* Record set:

-- -- --

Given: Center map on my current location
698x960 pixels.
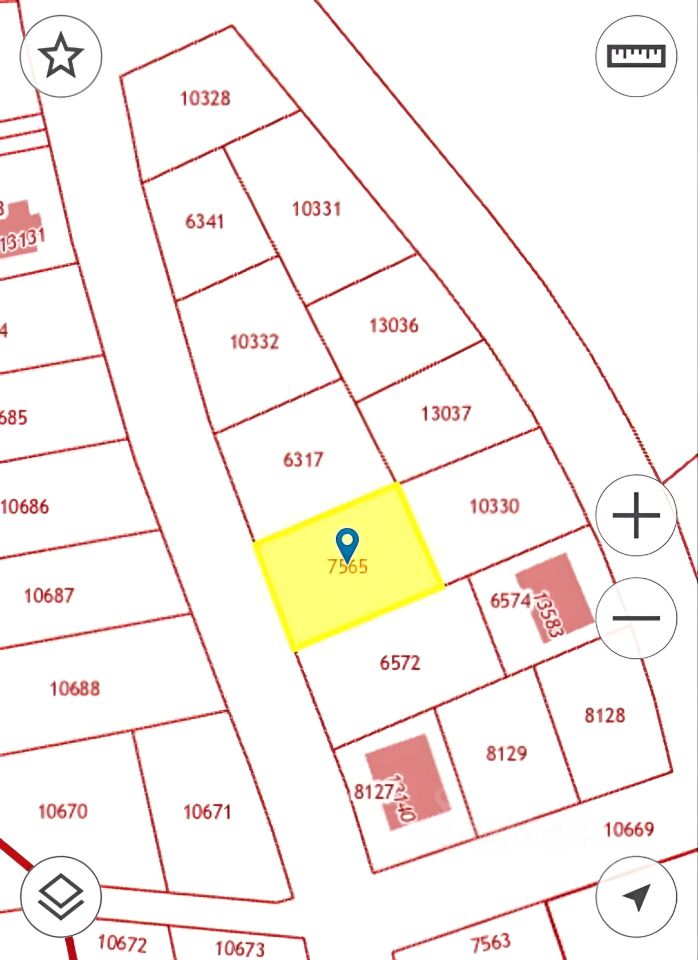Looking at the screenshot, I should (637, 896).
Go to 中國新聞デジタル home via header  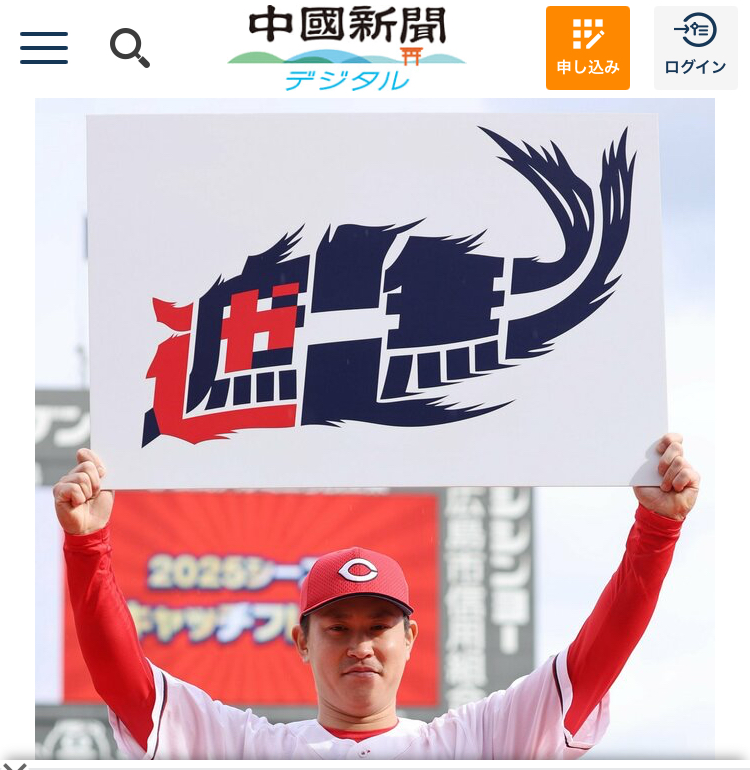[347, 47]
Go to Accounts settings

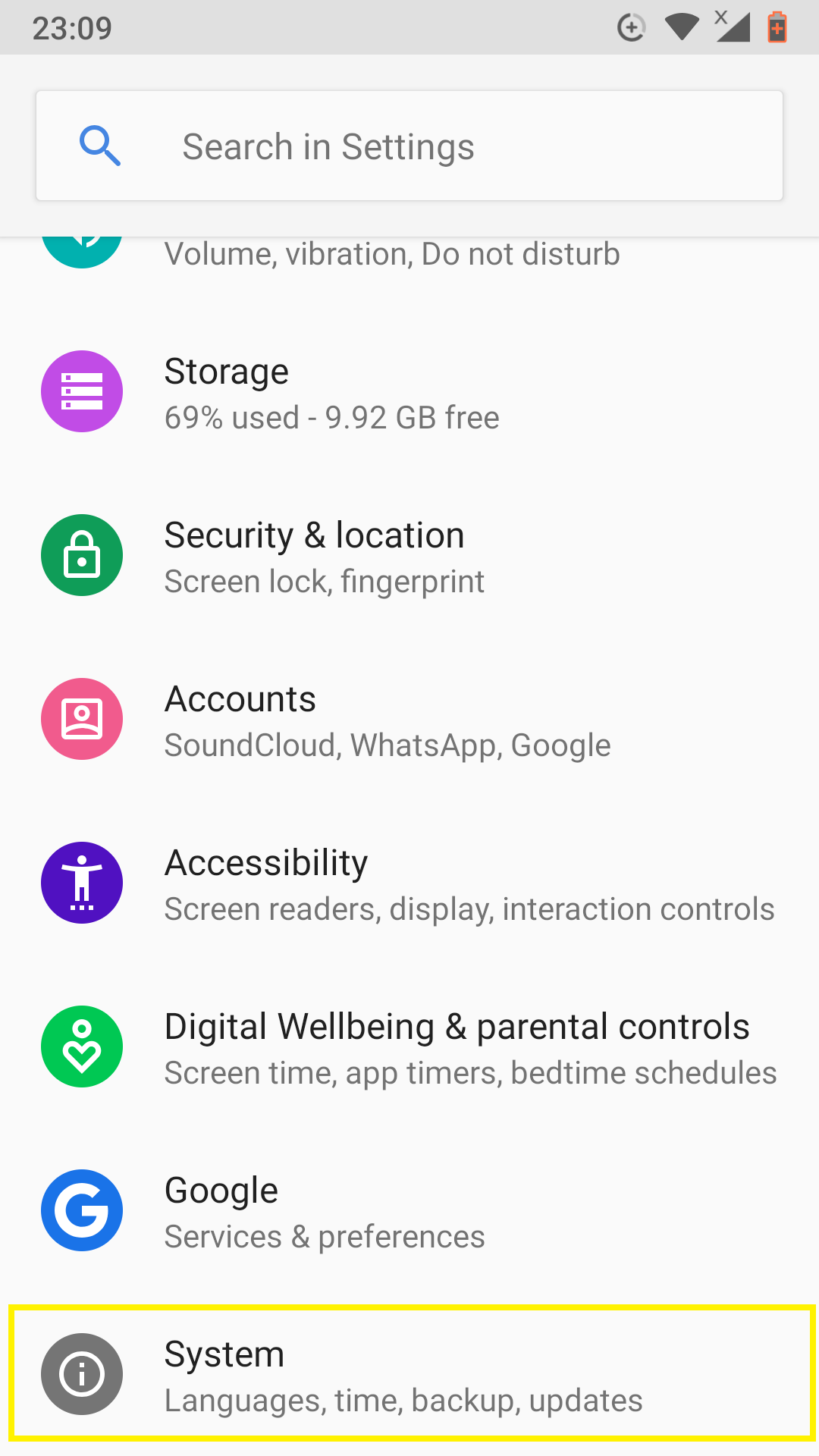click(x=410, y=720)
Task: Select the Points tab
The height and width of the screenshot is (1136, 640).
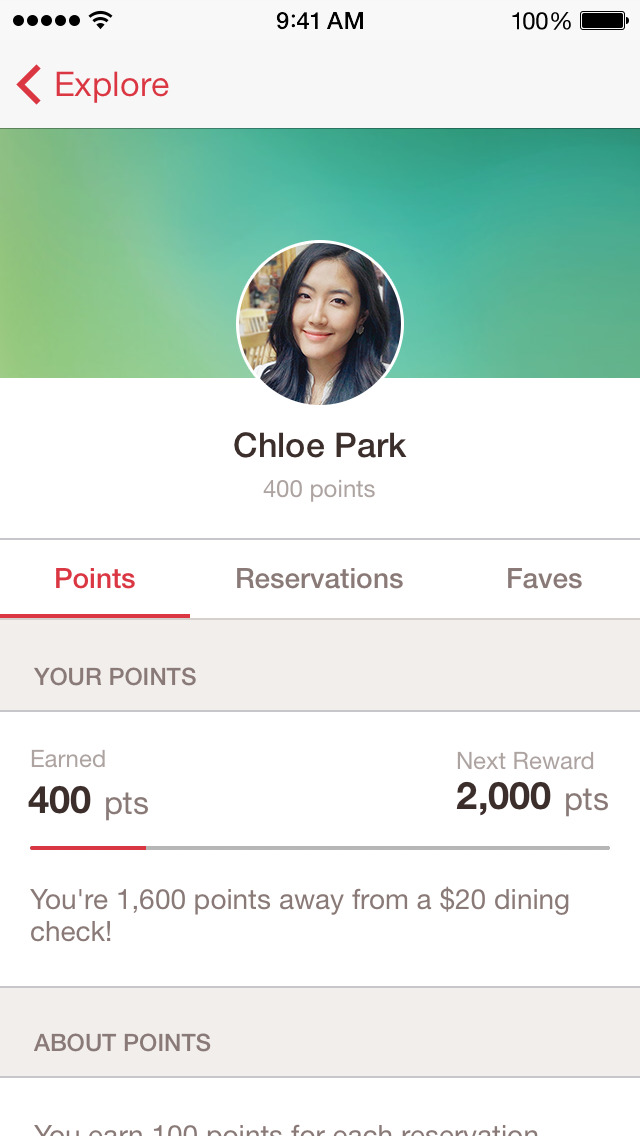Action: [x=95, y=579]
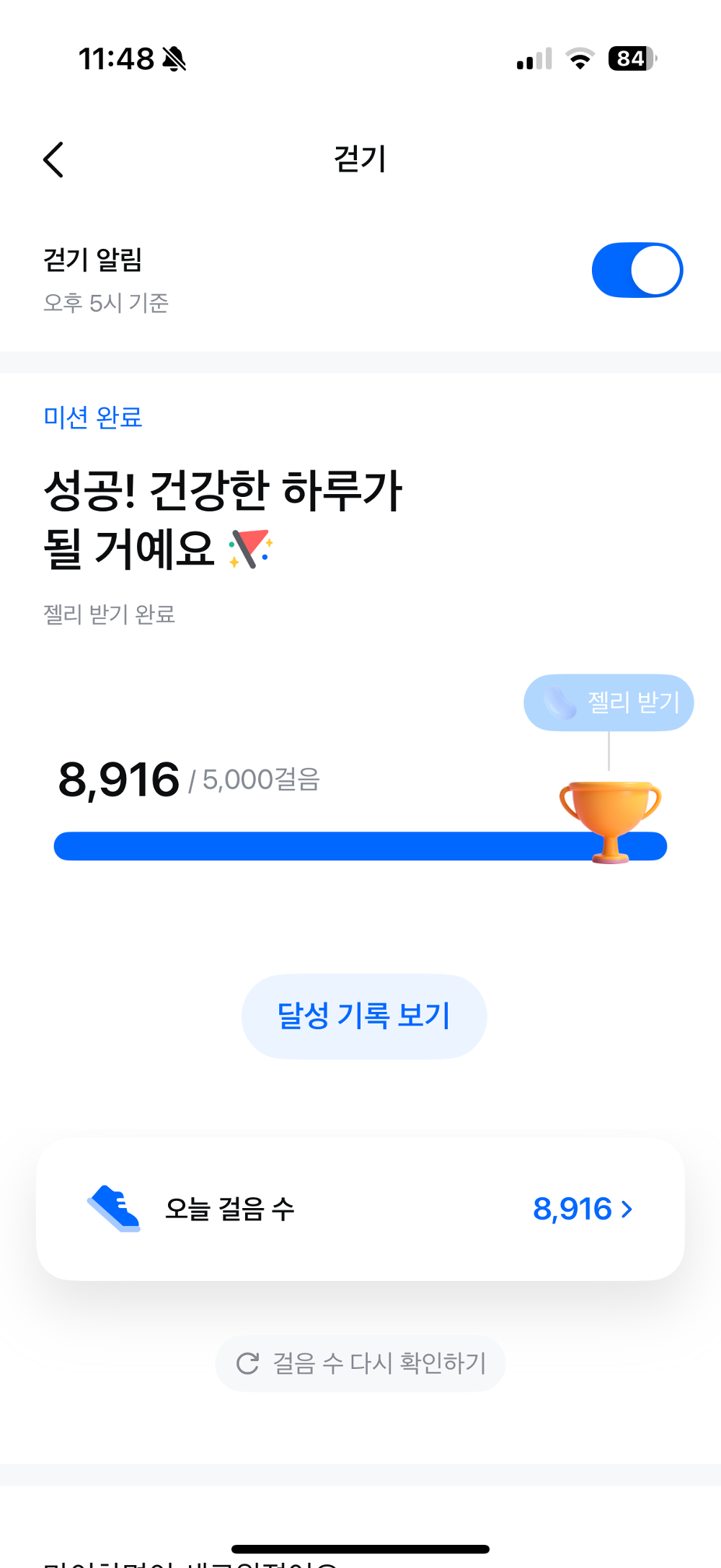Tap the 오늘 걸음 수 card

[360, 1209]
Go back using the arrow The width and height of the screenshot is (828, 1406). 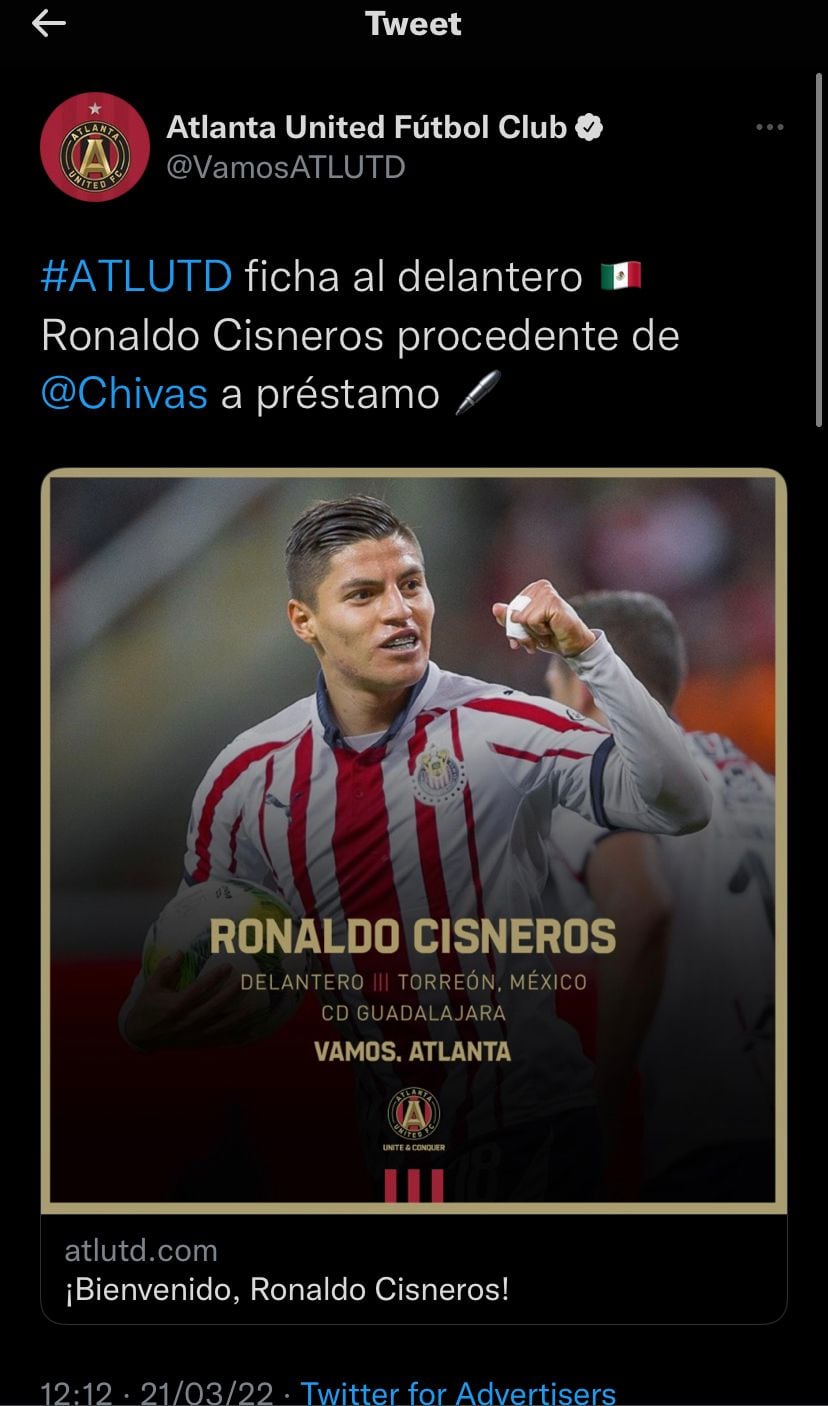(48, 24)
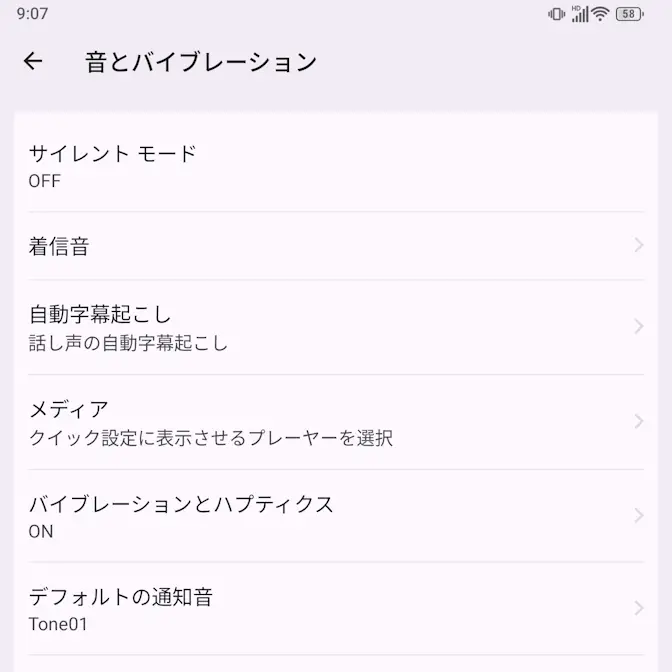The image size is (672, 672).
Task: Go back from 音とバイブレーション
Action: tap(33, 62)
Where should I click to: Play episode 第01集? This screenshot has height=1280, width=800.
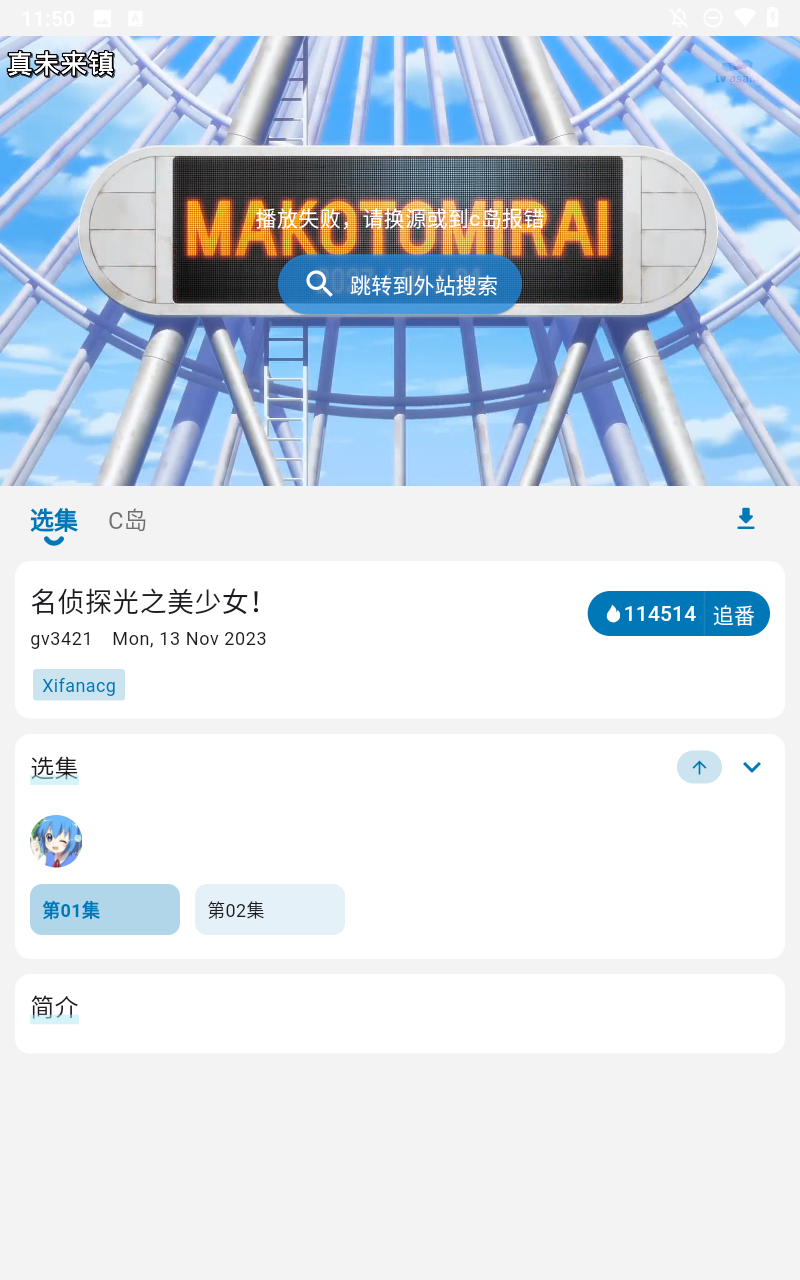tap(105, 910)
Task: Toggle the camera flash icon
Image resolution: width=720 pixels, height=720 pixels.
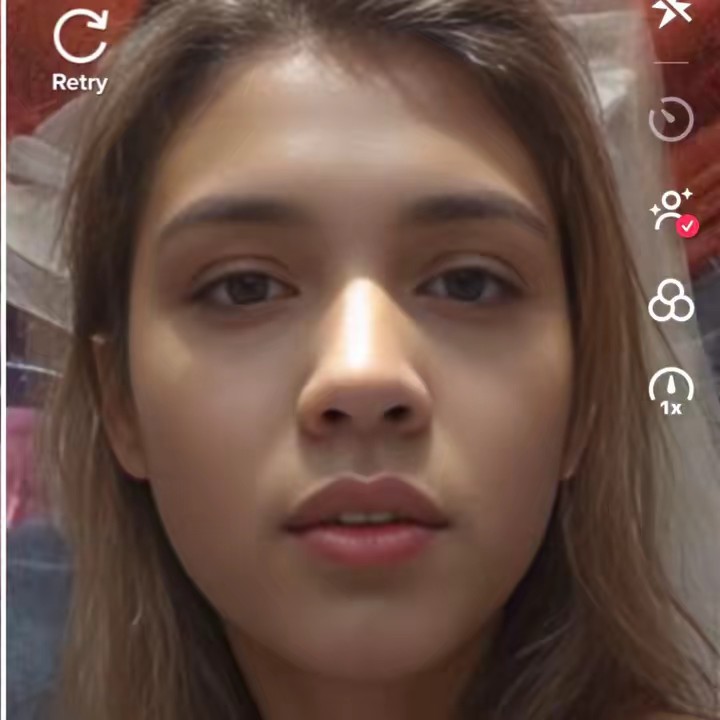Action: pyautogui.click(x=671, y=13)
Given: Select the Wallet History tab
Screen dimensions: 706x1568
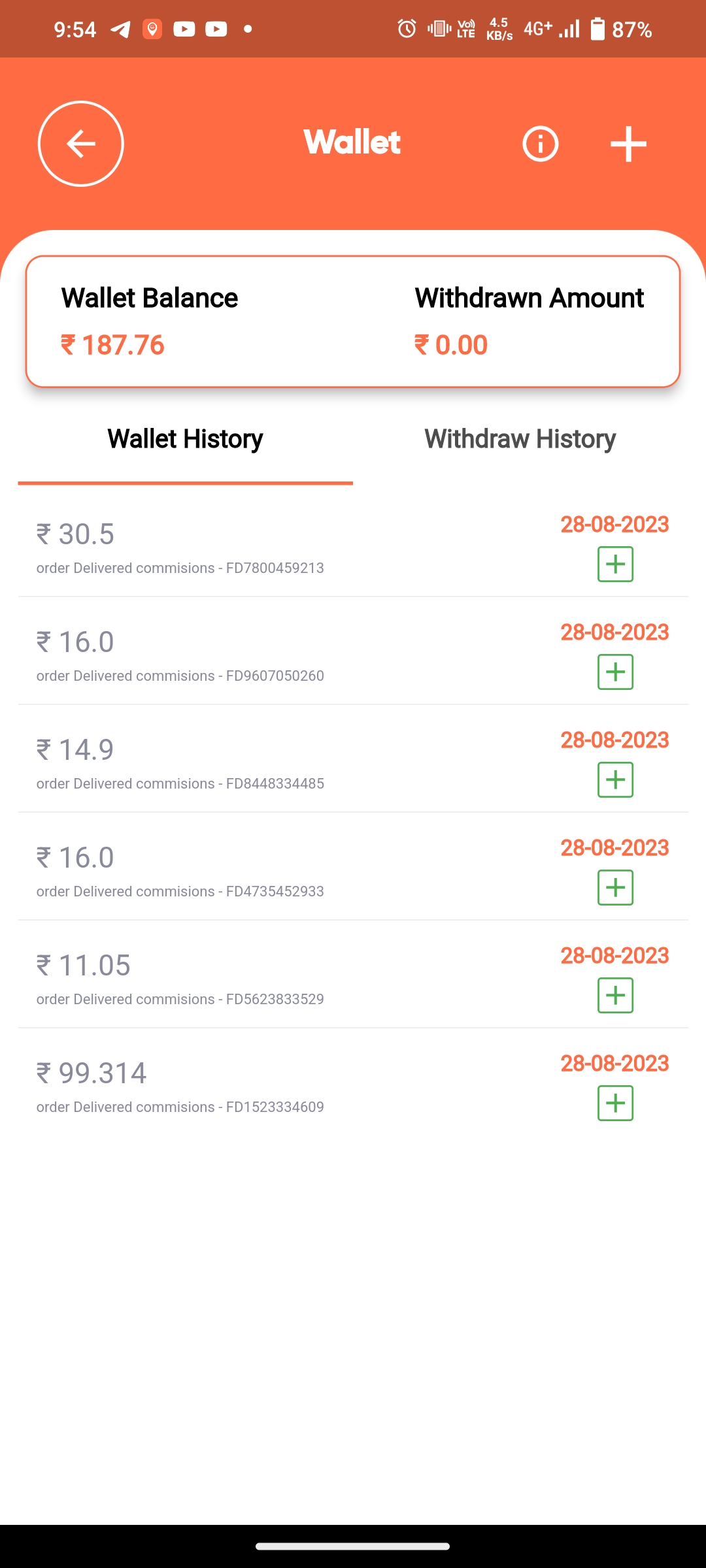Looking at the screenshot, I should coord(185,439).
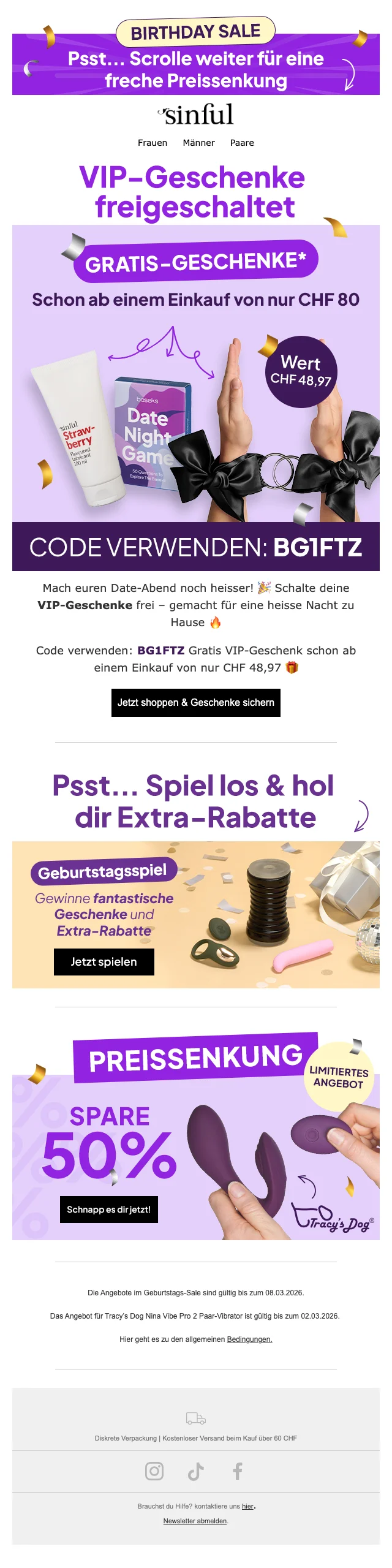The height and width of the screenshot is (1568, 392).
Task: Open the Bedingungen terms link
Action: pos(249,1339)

-- -- --

* Task statement:
Rewrite the material as a numbered list, starting at the line that contains "Given: Select the Wallet History tab" and running through the end of the material, skipping blank lines and leaving out the pictures.

* Result:
1. Given: Select the Wallet History tab
2. Screen dimensions: 706x1568
3. Looking at the screenshot, I should coord(185,439).
4. The height and width of the screenshot is (1568, 392).
5. Task: Open the Bedingungen terms link
6. Action: pos(249,1339)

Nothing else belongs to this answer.